The new insight into the role of hydroxyproline in metabolism of cancer cells.

Abstract

Although the role of proline (Pro) in regulatory mechanisms of cell metabolism is well recognized, the interest in metabolic significance of hydroxyproline (Hyp) has received little attention. Hyp was considered as a waste metabolite of protein degradation, mainly degradation of collagen. This amino acid is not synthesized de novo and is not incorporated into proteins. Hyp is a product of Pro hydroxylation in proteins by specific Pro hydroxylase.

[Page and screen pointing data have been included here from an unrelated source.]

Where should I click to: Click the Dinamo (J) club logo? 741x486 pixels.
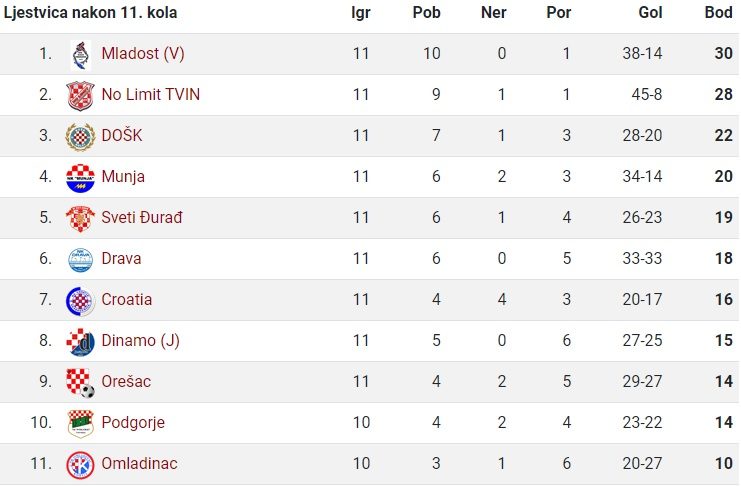click(80, 342)
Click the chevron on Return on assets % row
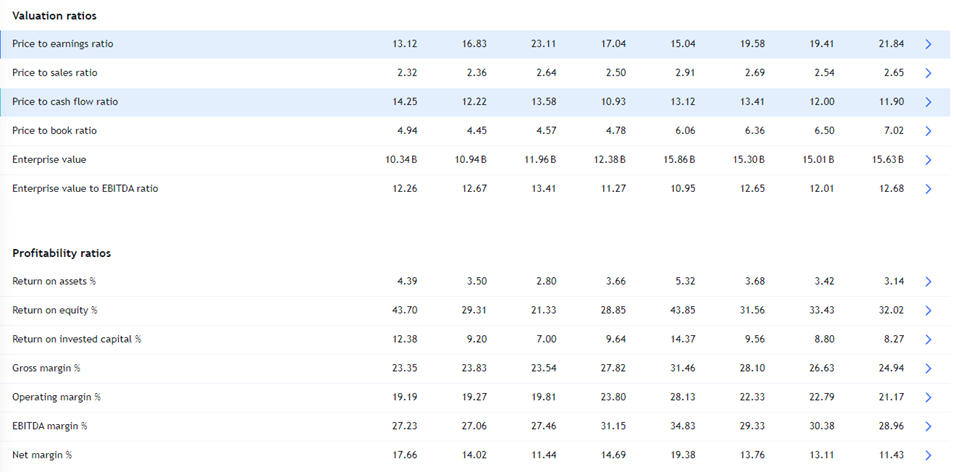This screenshot has width=956, height=472. click(928, 282)
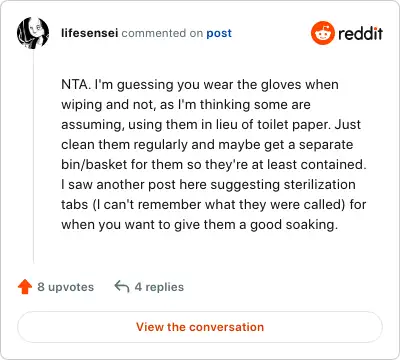Click the words "good soaking" ending comment
This screenshot has width=400, height=360.
pos(294,225)
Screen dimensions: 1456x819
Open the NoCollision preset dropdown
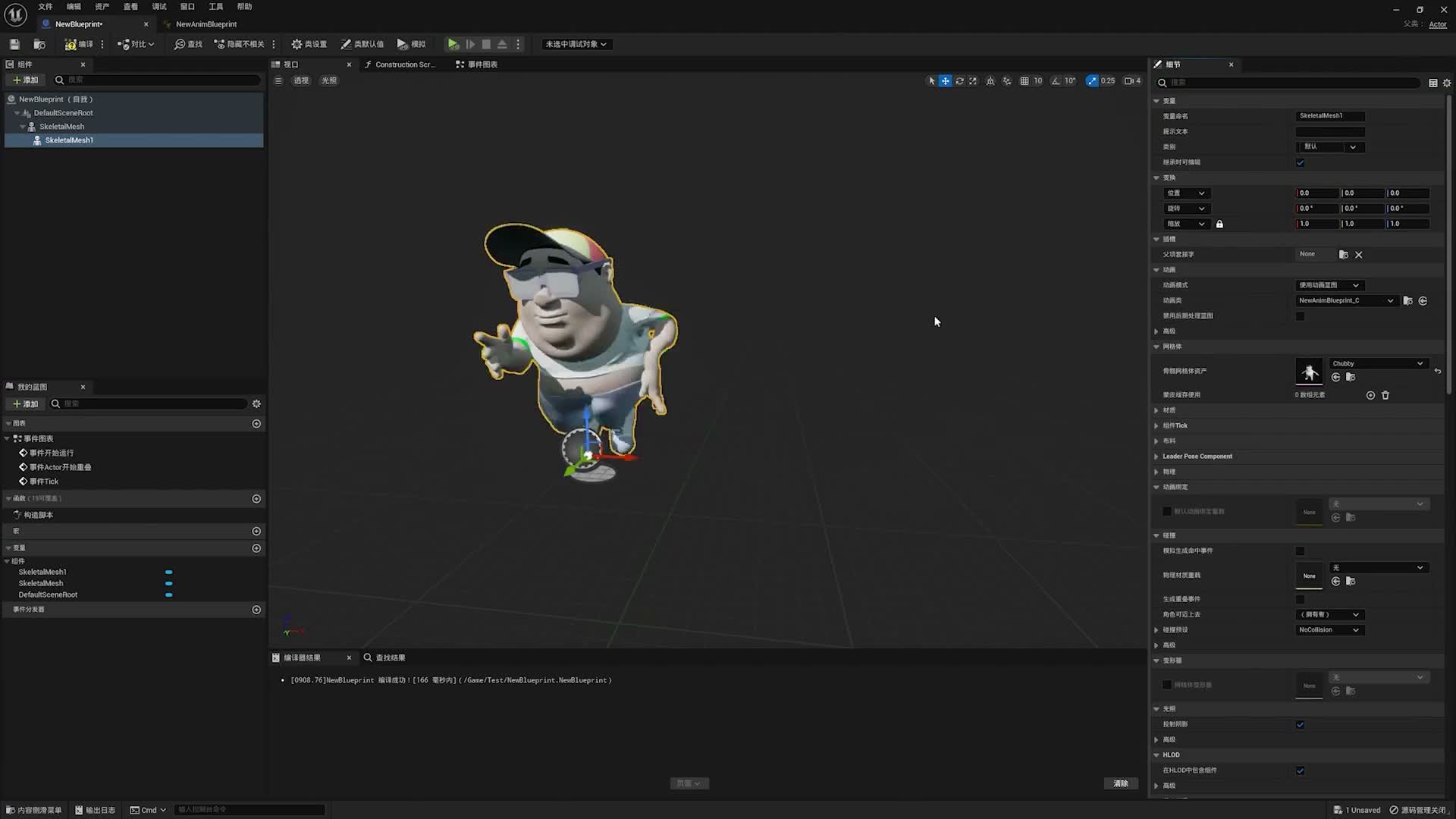tap(1329, 630)
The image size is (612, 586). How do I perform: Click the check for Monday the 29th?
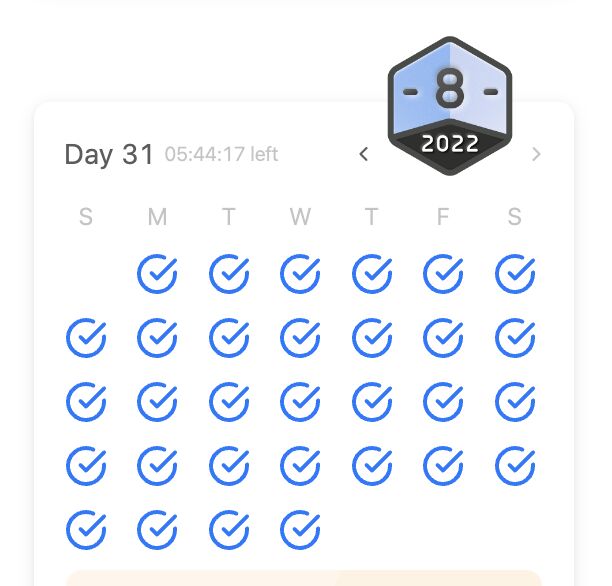coord(157,530)
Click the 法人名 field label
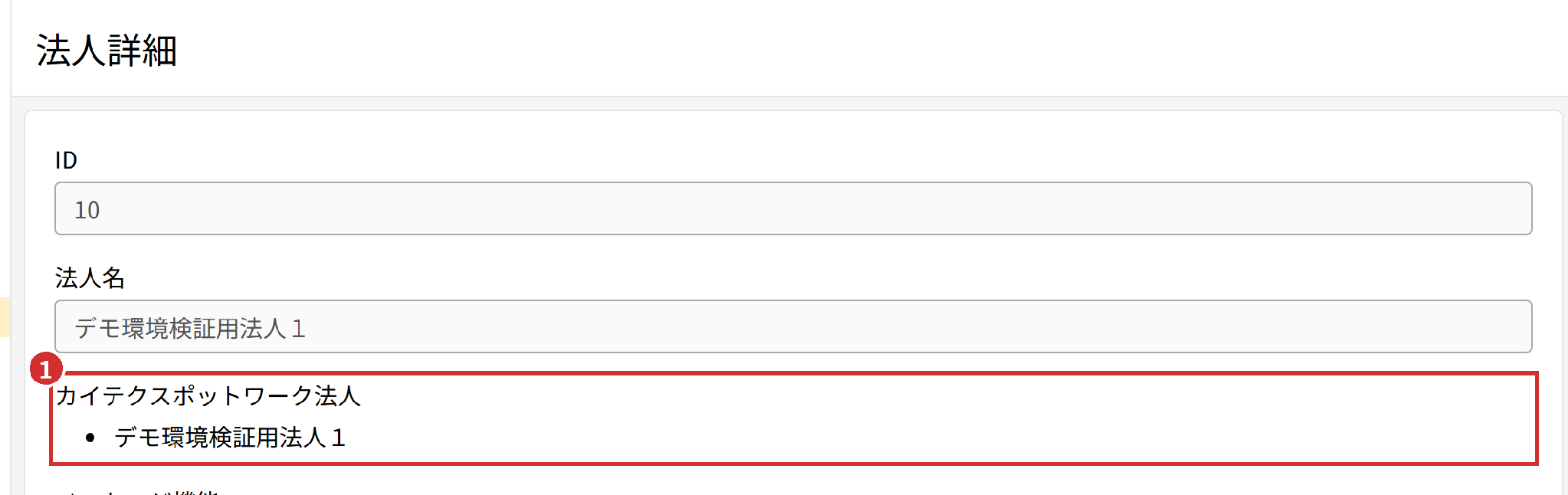The height and width of the screenshot is (495, 1568). tap(90, 277)
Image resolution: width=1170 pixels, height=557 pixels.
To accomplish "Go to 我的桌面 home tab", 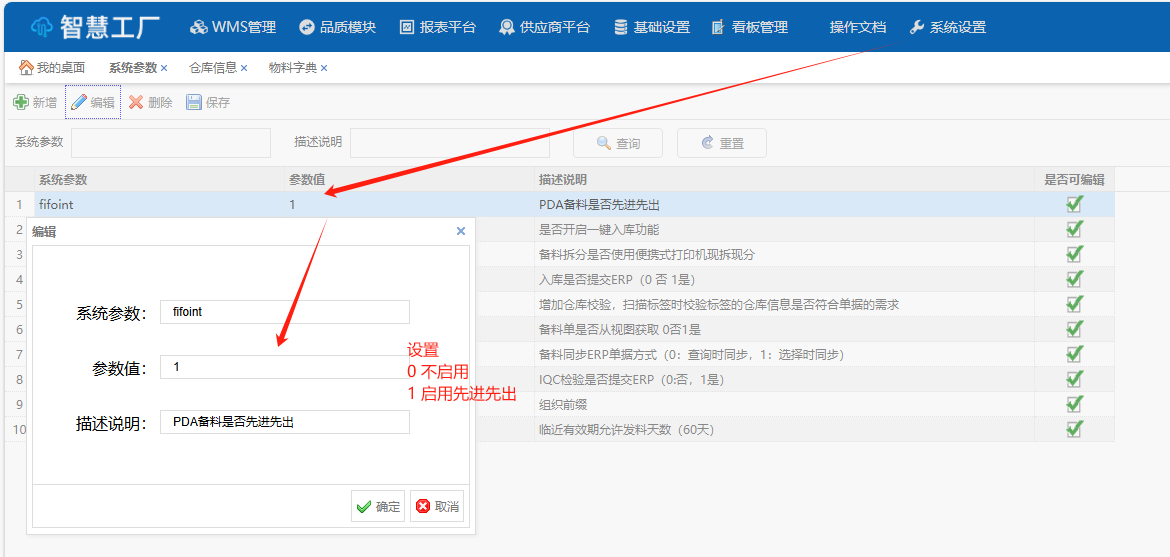I will click(x=52, y=68).
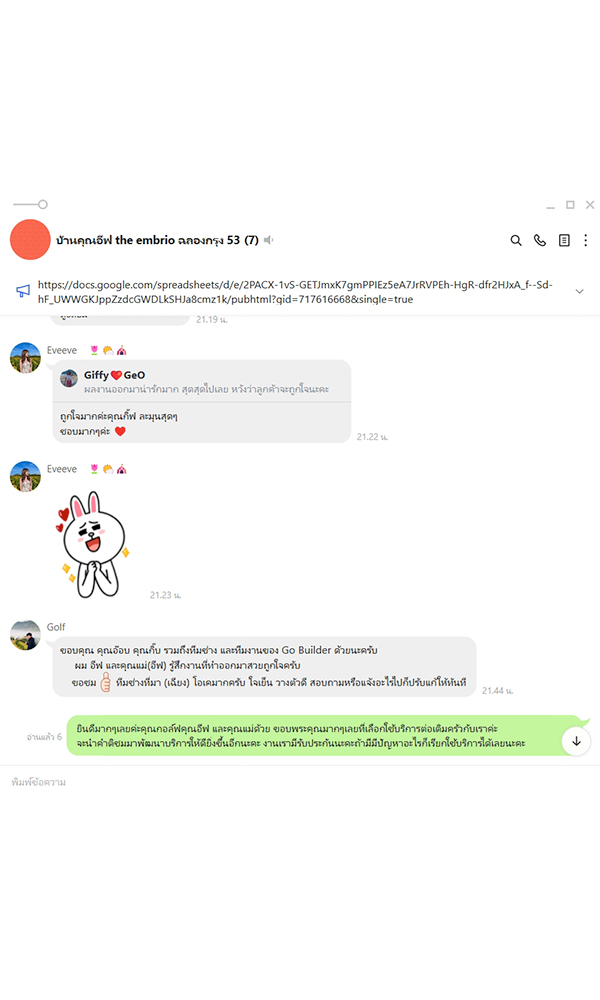Screen dimensions: 600x1000
Task: Expand the pinned announcement chevron
Action: coord(580,291)
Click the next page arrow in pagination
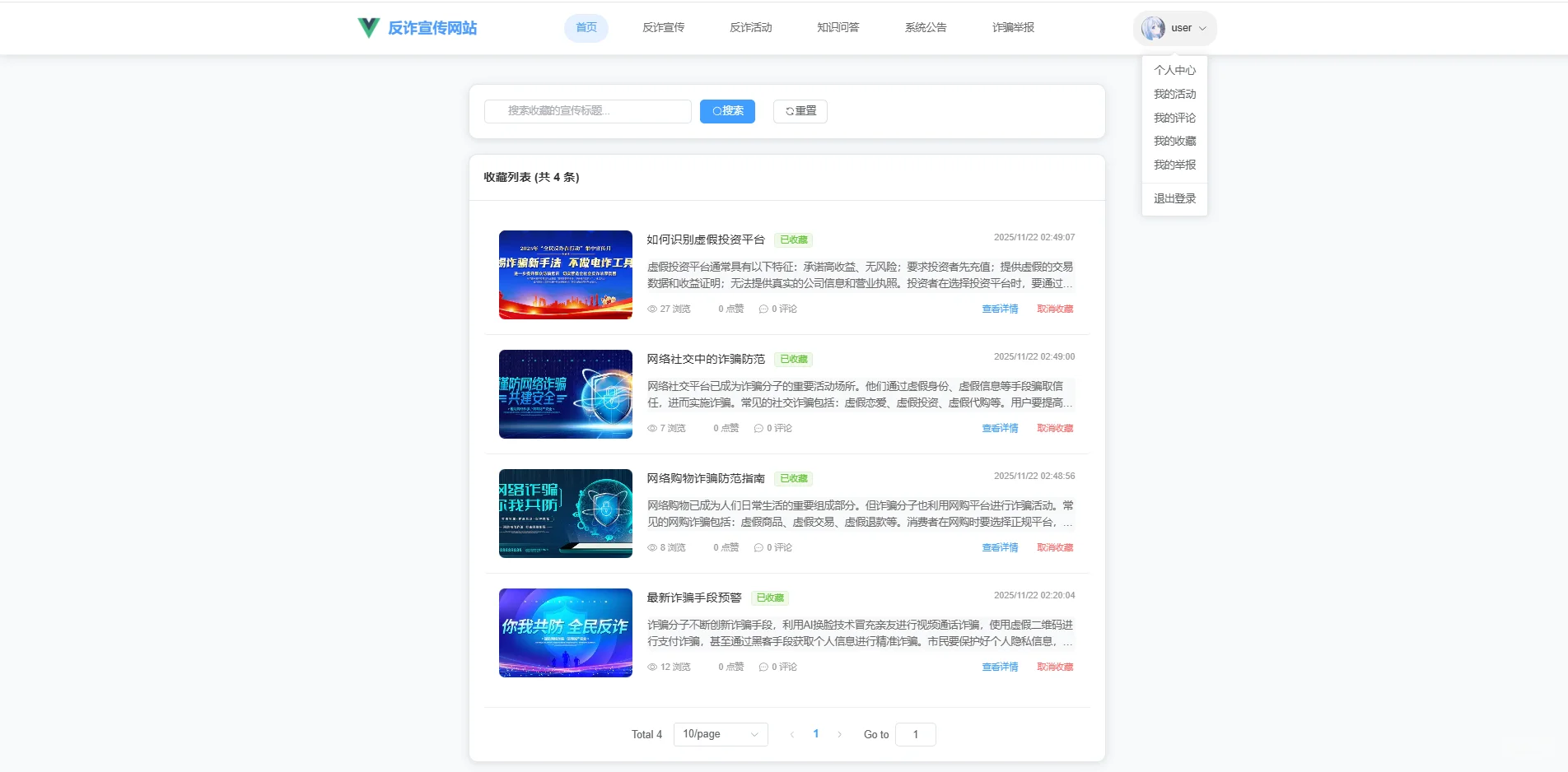The width and height of the screenshot is (1568, 772). point(839,734)
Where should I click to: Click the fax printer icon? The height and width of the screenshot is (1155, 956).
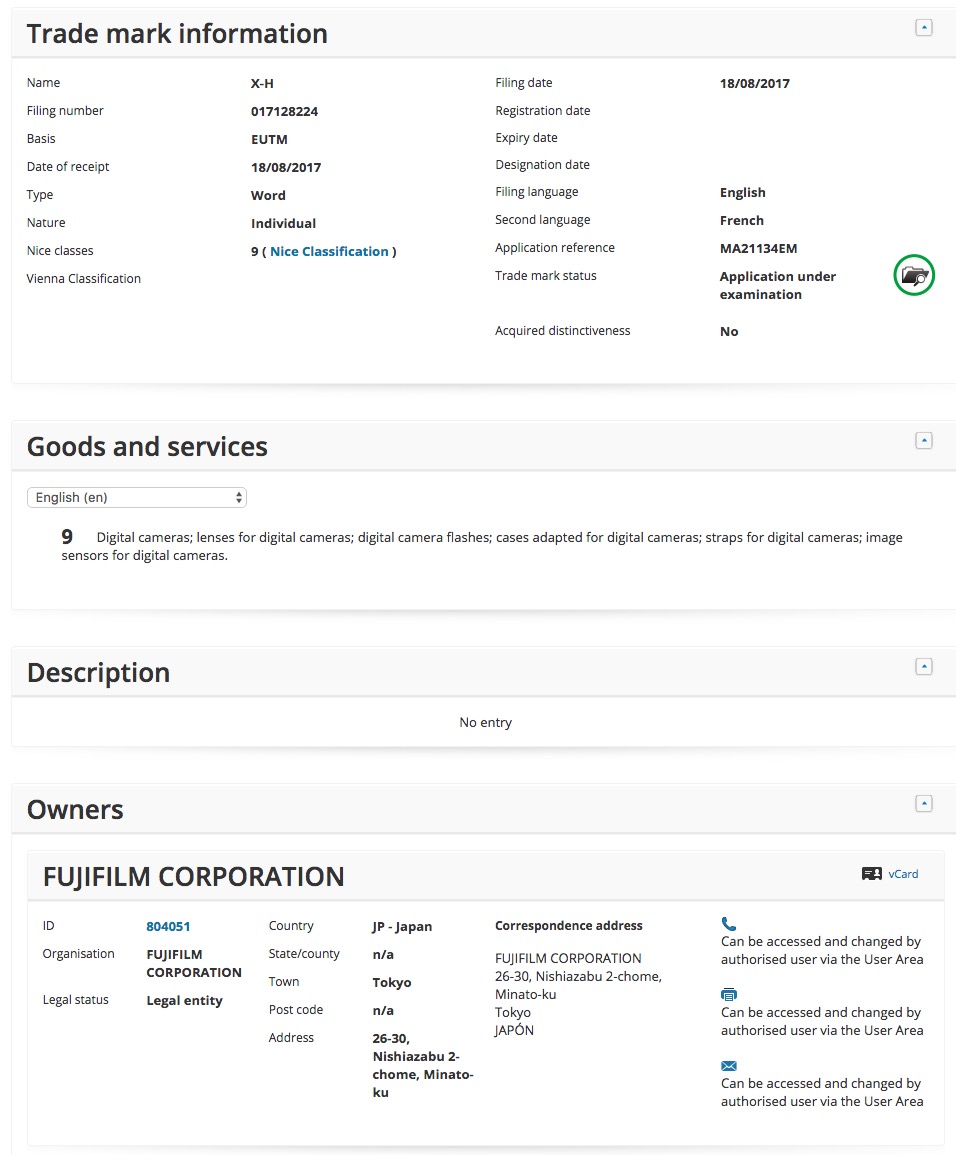(x=728, y=995)
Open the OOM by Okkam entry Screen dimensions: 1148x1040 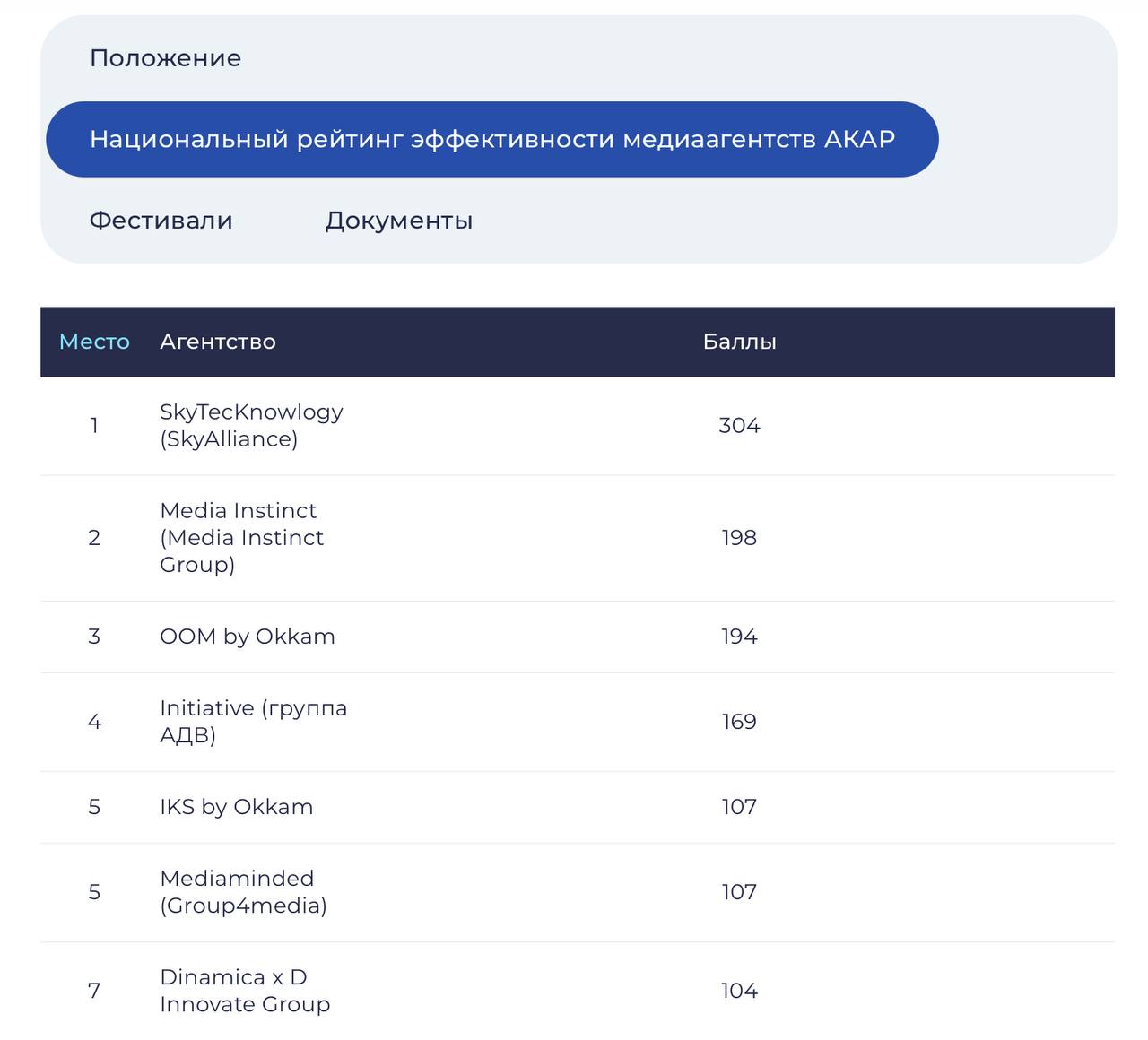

Therefore, Hyp is derived from degradation of proteins, and it is further metabolized by specific Hyp dehydrogenase 2 (PRODH2), known also as a Hyp oxidase (OH-POX). The enzyme catalyzes conversion of Hyp into Δ¹-pyrroline-3-OH-5-carboxylic acid (OH-P5C), yielding electrons that are used in electron transport chain for ATP production. However, in certain conditions the electrons are accepted by oxygen forming reactive oxygen species (ROS). The product, OH-P5C could be also converted by OH-P5C reductase to recycle NADP⁺ in pentose phosphate pathway (PPP), yielding nucleotides for DNA synthesis. Interestingly, Pro hydroxylase requires the same cofactors (α-KG, ascorbate and Fe²⁺) as a DNA and histone demethylases, suggesting the role of Pro hydroxylation in epigenetic regulation. Hyp could be also converted to highly energetic amino acid, glycine (Gly). Of great importance is the role of Hyp in upregulation of transcriptional activity of hypoxia-inducible factor 1α (HIF-1α), inducing angiogenesis and metastasis. Therefore, Hyp is involved in several critical metabolic processes regulating DNA synthesis, gene expression, apoptosis/survival, angiogenesis, metastasis and energy production, suggesting a key role of Hyp in reprogramming metabolism of cancer cells. It suggests that Hyp metabolism could be considered as a target in novel experimental strategy for cancer treatment.